Hello,
I'm setting up an Elasticsearch cluster in my laptop to do some testing before migrating to a better infrastructure, so I'm still learning how this works.
As I've said, I have an Elasticsearch instance running (one node, one shard, no replication). I'm reading log files from Logstash and outputting them to the ES instance with the most basic pipeline:
input {
file {
mode => "read"
path => "/Users/urko/tests/elastic/log-samples/workdata/*"
}
}
output {
elasticsearch {
hosts => "http://localhost:9200"
index => "test_raw_2"
}
}
My log file is just some sample Apache Httpd 10GB log file (136736170 lines). I've noticed that when ingesting this data into ES, the ingestion rate is really low, as it takes around 5h before it finishes. I've also tried splitting the file into 10 1GB files to see wether that could speed things up, but that didn't help.
My specs
Laptop
MacBook Pro (Early 2015)
3.1 GHz Dual-Core Intel Core i7
16 GB 1867 MHz DDR3
macOS v10.15.4
Elasticsearch configuration
I didn't specify anything in particular except the JVM heap size, as I read that it's important.
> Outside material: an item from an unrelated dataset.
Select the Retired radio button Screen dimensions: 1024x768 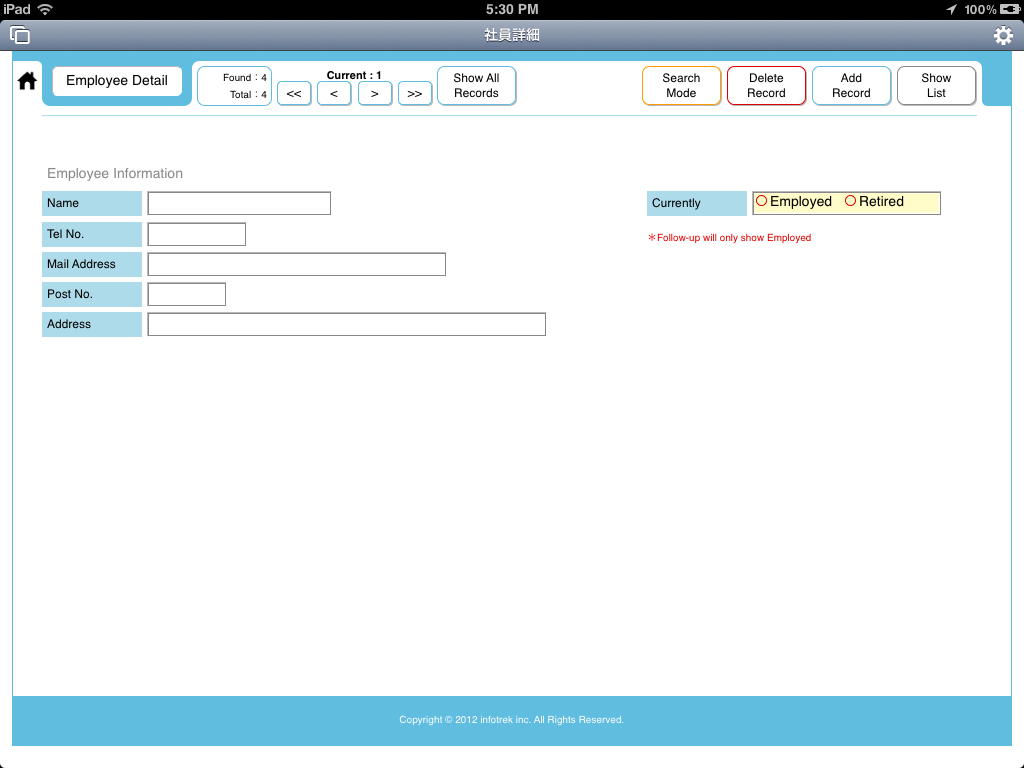(x=851, y=201)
It has 8GB assigned, which is half of my systems total memory.
Logstash configuration
After reading logstash.yml and Performance Troubleshooting I've tried with multiple heap sizes (2GB and 4GB), and I've found no difference performance-wise.
Question
So I'm guessing that 2GB/h is a slow ingestion rate and that something in my setup is wrong. I've noticed (based on the number of documents in my index) that it gets slower the longer the process has been running (maybe some GC issue? no idea).
Elasticsearch and Logstash outputs show no errors or warnings, and I haven't experienced any crash either.
Can I get any help? What's making this run so slow? Is Logstash not supposed to run alongside Elasticsearch?
I can provide additional information if required.
Thanks in advance.